PauloL wrote: ↑Sun Aug 20, 2017 7:45 pm
uwot wrote: ↑Sun Aug 20, 2017 7:33 pm
I have no serious doubt that evolution occurs, and I am entirely confident that natural selection, by whatever empirically verifiable genetic mechanism, is the most compelling explanation.
I don't doubt evolution occurs either. This is the point missed by a few people here that suspended discussion by flooding this with posts calling me creationist. It's their opinion and they're entitled to be wrong (not only here), the problem is the polluting nature of their flood.
The problem is that I think natural selection is a flawed theory and is supported by circularity not only in their tenets but also in its observational nature.
So, if I understand you correctly, you "don't doubt evolution occurs", but you "think natural selection is a flawed theory". Fair enough; do you have abetter one?
PauloL wrote: ↑Sun Aug 20, 2017 7:45 pmScience isn't theorizing what you observe.
Not sure what you mean by this. If you take a hard nosed instrumentalist (shut up and calculate) approach, then no; the theories you generate to explain the phenomena are irrelevant. Some prominent physicists, Steve Weinberg and Stephen Hawking, for example (dunno about biologists) dismiss any such speculation as philosophy; and then go and do it anyway. Very few scientists, in practice, are as instrumentally pure to the degree they would have us believe.
On the other hand, if you mean to say that science isn't theorising about future observations, it is generally accepted that one of the tests of a theory is its success in doing precisely that. Which perhaps is what you mean by this:
PauloL wrote: ↑Sun Aug 20, 2017 7:45 pmIt's making hypothesis based on what you observe and on your inferences and that can be falsified empirically.
Again though, that is simply to take Popper's Conjectures and Refutations as definitive.
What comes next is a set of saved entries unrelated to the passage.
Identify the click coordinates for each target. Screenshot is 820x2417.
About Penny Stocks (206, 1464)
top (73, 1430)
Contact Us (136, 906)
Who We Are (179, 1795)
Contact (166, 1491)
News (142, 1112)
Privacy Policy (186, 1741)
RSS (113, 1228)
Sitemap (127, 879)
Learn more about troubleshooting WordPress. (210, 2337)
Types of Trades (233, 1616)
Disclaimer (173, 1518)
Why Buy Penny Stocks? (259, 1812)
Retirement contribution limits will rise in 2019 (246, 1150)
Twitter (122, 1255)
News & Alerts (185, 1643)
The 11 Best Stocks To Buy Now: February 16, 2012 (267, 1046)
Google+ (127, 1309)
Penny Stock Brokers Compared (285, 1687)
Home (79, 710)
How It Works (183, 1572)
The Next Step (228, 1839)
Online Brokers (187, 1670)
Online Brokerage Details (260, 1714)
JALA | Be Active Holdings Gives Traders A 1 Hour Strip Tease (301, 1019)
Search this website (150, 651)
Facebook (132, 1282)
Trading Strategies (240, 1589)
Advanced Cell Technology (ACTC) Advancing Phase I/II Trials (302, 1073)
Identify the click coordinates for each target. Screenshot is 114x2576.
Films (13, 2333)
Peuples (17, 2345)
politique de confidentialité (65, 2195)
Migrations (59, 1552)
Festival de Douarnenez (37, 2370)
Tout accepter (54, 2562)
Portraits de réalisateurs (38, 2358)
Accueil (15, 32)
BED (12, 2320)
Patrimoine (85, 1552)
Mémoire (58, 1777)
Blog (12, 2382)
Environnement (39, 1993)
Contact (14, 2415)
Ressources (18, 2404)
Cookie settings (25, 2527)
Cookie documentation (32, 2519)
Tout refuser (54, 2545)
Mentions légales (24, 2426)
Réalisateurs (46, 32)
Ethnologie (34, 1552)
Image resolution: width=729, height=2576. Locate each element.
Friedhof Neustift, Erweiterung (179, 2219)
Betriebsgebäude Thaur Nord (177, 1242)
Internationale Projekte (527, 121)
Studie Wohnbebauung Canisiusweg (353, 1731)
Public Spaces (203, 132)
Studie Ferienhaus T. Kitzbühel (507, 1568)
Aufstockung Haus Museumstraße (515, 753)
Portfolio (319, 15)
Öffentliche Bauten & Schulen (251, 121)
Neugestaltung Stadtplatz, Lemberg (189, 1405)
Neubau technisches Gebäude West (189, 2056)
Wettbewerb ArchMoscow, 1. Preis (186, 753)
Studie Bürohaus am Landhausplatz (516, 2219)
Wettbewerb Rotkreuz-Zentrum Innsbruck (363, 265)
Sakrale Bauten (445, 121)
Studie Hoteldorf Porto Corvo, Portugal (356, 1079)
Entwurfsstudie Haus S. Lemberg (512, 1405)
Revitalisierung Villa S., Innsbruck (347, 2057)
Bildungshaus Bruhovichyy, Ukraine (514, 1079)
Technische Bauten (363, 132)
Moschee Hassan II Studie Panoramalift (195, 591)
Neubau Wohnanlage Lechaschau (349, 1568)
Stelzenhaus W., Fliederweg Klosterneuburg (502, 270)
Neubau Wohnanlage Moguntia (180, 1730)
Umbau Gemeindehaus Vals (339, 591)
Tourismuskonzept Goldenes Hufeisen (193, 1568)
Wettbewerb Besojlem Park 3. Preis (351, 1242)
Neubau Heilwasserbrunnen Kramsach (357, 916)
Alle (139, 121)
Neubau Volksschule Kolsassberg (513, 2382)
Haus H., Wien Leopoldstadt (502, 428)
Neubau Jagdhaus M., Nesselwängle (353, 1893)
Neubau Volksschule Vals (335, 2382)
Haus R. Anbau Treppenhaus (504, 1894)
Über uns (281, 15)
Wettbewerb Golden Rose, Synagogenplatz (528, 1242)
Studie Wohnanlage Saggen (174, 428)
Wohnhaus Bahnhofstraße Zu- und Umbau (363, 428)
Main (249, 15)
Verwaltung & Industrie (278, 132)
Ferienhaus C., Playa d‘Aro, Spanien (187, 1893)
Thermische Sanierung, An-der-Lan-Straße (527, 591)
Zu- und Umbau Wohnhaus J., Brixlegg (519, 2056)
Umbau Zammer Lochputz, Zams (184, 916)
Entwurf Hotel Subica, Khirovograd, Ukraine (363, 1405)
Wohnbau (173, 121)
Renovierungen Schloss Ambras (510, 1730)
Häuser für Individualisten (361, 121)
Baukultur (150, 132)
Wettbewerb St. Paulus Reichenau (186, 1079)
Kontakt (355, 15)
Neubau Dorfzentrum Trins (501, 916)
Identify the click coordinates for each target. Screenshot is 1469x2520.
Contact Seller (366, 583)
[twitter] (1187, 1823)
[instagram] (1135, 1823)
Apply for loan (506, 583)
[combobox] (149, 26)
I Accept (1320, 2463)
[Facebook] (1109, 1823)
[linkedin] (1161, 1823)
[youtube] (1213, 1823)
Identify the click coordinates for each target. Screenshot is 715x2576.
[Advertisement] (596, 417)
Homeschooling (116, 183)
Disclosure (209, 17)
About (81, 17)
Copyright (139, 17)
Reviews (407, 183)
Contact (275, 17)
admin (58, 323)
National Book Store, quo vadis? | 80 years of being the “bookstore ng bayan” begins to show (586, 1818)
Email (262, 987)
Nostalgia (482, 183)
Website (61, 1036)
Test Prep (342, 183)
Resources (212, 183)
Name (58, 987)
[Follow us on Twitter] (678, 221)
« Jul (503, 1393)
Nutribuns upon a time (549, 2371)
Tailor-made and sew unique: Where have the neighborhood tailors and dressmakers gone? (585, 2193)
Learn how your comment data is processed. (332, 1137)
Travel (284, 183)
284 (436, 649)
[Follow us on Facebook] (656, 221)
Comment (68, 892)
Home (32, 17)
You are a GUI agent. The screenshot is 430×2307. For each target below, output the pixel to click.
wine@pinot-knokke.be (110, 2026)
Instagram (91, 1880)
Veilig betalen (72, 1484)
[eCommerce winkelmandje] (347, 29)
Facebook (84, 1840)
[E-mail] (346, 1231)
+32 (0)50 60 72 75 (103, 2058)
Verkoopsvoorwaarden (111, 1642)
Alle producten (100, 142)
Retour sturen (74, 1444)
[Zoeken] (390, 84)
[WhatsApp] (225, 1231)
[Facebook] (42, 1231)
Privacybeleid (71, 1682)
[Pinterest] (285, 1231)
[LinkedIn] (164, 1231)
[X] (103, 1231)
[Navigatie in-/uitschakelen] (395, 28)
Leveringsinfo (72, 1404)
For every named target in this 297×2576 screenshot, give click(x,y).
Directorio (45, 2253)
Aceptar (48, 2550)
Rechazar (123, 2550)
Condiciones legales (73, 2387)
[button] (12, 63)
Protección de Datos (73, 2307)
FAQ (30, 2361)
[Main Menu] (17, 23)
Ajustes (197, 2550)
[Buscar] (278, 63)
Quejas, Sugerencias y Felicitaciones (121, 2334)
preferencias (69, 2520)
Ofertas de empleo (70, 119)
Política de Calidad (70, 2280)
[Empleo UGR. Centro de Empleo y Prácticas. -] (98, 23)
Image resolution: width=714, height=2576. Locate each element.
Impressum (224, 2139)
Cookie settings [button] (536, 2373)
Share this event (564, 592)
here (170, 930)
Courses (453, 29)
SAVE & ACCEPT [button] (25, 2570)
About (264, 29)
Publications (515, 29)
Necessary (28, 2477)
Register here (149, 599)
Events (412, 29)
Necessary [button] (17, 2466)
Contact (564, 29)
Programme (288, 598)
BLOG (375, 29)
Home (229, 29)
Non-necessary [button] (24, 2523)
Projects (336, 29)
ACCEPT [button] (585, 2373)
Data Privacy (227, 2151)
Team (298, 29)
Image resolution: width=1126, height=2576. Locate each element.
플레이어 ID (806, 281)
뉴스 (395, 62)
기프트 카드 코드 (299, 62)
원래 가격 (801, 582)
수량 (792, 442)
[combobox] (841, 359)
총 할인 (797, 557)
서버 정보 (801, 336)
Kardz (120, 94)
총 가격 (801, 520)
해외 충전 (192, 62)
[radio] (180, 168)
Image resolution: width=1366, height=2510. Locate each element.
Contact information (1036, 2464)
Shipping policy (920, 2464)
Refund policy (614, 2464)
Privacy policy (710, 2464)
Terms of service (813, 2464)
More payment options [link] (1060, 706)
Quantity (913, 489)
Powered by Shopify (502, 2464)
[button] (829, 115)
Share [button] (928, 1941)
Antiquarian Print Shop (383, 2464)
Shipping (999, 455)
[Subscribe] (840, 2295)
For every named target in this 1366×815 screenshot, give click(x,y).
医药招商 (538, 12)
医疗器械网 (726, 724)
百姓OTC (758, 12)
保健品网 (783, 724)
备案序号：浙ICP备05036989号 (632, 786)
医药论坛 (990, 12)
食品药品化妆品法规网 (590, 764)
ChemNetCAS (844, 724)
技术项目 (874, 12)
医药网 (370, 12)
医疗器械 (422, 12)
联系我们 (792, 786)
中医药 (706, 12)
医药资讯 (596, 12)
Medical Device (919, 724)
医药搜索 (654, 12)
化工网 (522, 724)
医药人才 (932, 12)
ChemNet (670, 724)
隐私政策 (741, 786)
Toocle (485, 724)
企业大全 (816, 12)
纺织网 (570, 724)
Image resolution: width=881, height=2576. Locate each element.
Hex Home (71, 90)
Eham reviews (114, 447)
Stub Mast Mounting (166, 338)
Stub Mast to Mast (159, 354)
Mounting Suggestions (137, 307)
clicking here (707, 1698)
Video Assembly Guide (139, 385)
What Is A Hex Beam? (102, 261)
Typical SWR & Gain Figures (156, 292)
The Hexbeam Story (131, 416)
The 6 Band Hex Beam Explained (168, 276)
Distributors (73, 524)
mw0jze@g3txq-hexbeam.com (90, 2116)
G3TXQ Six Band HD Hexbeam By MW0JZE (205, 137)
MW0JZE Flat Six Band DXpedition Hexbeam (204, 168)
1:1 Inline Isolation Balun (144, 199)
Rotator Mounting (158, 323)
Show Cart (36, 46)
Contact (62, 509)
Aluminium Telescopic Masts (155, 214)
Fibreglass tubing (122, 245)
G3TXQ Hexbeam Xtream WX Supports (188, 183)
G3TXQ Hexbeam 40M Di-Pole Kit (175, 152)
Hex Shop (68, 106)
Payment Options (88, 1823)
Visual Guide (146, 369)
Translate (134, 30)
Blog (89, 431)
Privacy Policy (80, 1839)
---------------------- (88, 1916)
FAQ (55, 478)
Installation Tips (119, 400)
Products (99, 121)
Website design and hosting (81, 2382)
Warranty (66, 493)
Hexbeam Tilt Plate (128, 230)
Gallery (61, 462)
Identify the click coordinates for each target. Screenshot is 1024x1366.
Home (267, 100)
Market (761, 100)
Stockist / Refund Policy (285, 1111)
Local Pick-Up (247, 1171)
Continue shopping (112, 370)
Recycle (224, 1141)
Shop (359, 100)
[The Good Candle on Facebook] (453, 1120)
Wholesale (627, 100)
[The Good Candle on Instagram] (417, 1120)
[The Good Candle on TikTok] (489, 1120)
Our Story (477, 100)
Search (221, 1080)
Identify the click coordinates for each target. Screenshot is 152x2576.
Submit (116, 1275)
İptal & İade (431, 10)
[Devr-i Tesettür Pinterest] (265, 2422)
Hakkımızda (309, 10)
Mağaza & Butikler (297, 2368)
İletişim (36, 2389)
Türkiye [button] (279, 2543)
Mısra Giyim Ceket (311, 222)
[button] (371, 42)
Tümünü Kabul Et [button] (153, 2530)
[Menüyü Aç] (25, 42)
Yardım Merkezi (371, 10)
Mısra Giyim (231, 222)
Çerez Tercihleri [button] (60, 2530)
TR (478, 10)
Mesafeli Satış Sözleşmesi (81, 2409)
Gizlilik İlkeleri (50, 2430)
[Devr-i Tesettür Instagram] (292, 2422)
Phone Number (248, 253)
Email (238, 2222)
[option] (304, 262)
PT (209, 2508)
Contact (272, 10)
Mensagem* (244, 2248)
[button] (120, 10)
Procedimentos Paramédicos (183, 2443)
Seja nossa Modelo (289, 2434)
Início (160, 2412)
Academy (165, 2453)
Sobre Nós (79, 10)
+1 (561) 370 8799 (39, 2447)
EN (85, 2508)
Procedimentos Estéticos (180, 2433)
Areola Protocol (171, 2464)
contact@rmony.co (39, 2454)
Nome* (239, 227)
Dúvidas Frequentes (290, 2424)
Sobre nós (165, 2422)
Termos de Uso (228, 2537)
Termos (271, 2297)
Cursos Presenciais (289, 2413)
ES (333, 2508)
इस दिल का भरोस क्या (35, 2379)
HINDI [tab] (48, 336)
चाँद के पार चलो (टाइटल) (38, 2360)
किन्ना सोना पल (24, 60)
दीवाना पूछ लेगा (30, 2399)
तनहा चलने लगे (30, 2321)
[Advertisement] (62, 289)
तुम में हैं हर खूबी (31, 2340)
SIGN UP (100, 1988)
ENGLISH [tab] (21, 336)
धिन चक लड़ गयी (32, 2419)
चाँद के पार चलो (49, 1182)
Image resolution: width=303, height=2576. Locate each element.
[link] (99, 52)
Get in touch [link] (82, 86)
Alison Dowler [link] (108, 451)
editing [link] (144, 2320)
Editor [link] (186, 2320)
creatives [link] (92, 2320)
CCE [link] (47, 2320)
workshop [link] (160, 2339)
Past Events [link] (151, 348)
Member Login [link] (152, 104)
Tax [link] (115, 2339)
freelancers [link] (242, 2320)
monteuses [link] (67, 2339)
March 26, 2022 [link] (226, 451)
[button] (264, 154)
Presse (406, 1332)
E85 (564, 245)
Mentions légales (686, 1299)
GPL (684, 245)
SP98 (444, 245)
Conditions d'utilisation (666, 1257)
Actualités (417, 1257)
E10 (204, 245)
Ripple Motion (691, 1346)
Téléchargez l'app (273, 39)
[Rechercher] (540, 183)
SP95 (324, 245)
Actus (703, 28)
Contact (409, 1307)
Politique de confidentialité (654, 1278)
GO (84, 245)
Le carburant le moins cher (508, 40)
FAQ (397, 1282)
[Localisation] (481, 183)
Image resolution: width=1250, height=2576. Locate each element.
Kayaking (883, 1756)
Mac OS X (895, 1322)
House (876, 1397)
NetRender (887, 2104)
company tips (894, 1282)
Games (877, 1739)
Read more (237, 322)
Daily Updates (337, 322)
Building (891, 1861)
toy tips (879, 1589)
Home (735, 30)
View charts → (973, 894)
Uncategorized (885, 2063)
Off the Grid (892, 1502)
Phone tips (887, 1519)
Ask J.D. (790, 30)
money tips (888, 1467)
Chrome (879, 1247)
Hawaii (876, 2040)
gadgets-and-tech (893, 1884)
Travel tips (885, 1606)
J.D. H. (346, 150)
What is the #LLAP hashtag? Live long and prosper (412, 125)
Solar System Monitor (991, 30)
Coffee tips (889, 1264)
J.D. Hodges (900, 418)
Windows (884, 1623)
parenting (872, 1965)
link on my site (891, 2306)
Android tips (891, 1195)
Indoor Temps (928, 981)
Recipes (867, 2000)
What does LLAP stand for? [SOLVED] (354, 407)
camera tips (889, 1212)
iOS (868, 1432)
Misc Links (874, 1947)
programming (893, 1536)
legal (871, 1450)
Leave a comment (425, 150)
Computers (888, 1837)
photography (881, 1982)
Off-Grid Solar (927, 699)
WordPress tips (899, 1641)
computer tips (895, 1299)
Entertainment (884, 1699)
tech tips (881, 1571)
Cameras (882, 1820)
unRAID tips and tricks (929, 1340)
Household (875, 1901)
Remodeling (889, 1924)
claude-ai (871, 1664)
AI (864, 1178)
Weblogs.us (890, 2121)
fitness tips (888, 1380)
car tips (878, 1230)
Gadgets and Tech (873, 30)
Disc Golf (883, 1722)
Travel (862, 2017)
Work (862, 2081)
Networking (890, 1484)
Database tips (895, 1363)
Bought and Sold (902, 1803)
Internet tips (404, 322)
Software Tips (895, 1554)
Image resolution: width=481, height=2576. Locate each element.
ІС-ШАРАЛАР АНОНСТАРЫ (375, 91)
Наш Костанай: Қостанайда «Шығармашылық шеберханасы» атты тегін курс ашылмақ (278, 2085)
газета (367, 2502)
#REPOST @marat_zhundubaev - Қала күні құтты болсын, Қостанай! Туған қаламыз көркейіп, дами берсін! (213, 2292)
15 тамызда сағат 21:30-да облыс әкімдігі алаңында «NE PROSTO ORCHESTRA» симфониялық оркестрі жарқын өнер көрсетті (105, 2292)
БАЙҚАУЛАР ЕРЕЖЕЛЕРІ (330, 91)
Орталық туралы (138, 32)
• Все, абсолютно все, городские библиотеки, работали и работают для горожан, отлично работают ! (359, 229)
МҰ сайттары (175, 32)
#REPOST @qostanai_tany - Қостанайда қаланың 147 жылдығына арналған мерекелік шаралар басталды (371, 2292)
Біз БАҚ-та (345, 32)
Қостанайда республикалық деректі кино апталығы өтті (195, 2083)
Which it isn't.
PauloL wrote: ↑Sun Aug 20, 2017 7:45 pmI accept mitochondrial endosymbiosis, as I told before many times, and I'm not as demanding on its evidence as with Darwin because endosymbiosis makes sense, something natural selection doesn't.
As I keep saying, biology isn't my field and I have no idea what mitochondrial endosymbiosis is. Couple of things though. Firstly: why is mitochondrial endosymbiosis in opposition to natural selection? Again; what is your better theory? By what mechanism do you explain mito-thingummybob?
Secondly; the fact that anyone accepts an hypothesis because it "makes sense" is never a good sign. More often than not, it simply means they mangled it into a shape they can hammer into their own world-view.
PauloL wrote: ↑Sun Aug 20, 2017 7:45 pmThe examples given here, of which David's nylon bacteria is paradigmatic, demonstrate clearly how nonsense natural selection is.
How? What is your better explanation?
PauloL wrote: ↑Sun Aug 20, 2017 7:45 pmI humanly understand how ashamed they feel to accept that, and Psychology can explain their behavior.
This smacks of an appeal to authority. I think you are assuming a great deal of psychology, by proclaiming that it can back up your interpretation. I rather think psychology might have more success explaining why you interpret things as you do.
PauloL, I may have missed it, in which case by all means direct me to it, but where is your exposition of your alternative to natural selection? How, in your view, does evolution work if not by natural selection?